POLL QUESTION

Safety consultants say Maine schools need to improve security, lock doors

In this April 2013 file photo, police cars block the driveway at Gorham Middle School after a bomb scare. The Department of Education was recently asked to gather information on whether Maine schools would be prepared in the event of an emergency and to develop recommendations for improving security.
In this April 2013 file photo, police cars block the driveway at Gorham Middle School after a bomb scare. The Department of Education was recently asked to gather information on whether Maine schools would be prepared in the event of an emergency and to develop recommendations for improving security.
Posted Feb. 27, 2014, at 1:14 p.m.
Last modified Feb. 27, 2014, at 4:08 p.m.

Poll Question

AUGUSTA, Maine — Keeping all exterior doors to schools locked during the school day and training staff for a crisis were among the 62 suggestions for improving safety in schools listed in reports presented by the education commissioner to the state Legislature’s education and cultural affairs committee on Wednesday.

The reports were created by Safe Havens International and PDT Architects, consultant groups paid $19,894 and $18,500 respectively to assess safety in schools across Maine. The Department of Education hired the groups after the Legislature passed a resolve directing the Department of Education to investigate school safety practices last summer. The Department of Education was asked to gather information on whether Maine schools would be prepared in the event of an emergency and to develop recommendations for improving security.
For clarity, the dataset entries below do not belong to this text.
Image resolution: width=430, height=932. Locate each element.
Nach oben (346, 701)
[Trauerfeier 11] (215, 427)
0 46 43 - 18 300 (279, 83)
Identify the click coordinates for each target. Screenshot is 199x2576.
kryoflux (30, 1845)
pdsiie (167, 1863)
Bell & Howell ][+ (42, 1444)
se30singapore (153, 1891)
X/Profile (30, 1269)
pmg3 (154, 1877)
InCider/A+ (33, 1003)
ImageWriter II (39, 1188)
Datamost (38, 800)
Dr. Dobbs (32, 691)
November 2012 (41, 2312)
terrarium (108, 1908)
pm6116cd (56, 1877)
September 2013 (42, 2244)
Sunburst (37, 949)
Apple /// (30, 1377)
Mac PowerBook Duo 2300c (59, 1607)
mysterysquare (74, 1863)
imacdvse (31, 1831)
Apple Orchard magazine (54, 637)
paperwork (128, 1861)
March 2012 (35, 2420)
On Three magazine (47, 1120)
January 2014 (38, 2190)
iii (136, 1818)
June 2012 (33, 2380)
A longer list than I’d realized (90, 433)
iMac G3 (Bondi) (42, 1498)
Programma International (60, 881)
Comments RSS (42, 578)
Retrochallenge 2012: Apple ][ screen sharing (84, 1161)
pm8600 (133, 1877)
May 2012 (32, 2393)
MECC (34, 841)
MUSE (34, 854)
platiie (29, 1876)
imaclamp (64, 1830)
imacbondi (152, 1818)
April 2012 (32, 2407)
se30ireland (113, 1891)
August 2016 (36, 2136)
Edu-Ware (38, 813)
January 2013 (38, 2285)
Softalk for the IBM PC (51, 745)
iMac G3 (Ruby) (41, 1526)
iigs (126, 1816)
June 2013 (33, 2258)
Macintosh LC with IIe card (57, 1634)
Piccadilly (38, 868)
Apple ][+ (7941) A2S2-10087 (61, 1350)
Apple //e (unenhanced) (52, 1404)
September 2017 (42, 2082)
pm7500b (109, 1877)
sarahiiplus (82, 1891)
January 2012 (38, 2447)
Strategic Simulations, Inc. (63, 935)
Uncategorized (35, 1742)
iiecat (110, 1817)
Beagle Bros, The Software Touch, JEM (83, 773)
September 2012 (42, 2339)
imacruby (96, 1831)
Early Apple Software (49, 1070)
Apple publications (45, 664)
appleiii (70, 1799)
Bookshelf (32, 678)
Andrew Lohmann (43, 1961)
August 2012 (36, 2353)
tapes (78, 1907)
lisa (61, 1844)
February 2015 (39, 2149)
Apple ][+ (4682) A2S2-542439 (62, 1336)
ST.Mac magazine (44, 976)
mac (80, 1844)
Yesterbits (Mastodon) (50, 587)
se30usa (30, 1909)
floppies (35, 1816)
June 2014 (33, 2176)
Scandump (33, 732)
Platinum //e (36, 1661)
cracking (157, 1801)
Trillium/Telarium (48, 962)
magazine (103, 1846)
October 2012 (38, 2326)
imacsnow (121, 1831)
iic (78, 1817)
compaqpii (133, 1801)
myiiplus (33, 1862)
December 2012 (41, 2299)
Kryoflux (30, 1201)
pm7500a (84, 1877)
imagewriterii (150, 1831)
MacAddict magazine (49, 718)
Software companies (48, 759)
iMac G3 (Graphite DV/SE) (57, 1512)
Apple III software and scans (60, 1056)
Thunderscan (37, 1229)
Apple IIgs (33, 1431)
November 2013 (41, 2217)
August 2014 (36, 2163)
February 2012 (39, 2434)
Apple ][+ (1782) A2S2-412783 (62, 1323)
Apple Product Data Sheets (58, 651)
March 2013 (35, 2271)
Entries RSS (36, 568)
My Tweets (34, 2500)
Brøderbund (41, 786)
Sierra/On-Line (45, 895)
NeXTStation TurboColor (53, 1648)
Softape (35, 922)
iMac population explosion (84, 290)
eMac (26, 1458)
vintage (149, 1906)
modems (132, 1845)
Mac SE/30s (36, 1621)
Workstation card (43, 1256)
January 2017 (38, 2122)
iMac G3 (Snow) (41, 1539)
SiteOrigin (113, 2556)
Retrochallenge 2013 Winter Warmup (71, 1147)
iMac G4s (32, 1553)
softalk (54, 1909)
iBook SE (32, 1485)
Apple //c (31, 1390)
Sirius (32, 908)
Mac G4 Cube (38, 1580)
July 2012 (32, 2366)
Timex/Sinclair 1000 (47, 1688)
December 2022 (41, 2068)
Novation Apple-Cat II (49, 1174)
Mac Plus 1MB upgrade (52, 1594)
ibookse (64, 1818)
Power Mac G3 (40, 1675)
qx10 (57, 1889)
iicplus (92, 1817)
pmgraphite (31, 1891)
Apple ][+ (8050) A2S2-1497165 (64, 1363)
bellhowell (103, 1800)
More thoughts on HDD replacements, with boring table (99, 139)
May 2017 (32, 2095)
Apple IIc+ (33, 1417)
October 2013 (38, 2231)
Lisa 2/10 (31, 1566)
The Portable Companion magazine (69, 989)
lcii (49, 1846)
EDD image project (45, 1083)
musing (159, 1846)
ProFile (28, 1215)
The reports said that the Maine schools visited for this assessment have an inviting and positive culture, but there were lots of areas that could be improved. It urged the Department of Education to create a school safety center that would be a resource for individual school districts to improve safety.

“School facilities, especially older schools, are not up to standards … with regard to locking doors,” education commissioner Jim Rier told the committee on Wednesday.

Rier said that though a facilities upgrade was probably necessary at some schools, “it’s important to focus on planning, training and staff readiness … not just equipment.”

Members of the committee asked questions about what the cost of improving facilities would be and what could be done at little or no cost.

Sen. Brian Langley suggested a safety self-assessment tool that could be made available to schools.

Rep. Brian Hubbell pointed out that some Maine schools have different safety needs than others.

“Islesford has 11 kids in a town that doesn’t have any locked doors on the whole island,” he said.

Rier agreed that not every school should be required to meet the same standards.

The Department of Education will consider the reports, as well as the questions raised by the lawmakers, and return to the education and cultural affairs committee later in this legislative session. No action will be taken immediately in response to these reports.

Only an abbreviated version of the reports has been made available to the public because they contain highly sensitive, life-saving information, according to a statement from the Department of Education. The summary of the reports was made available publicly on Thursday.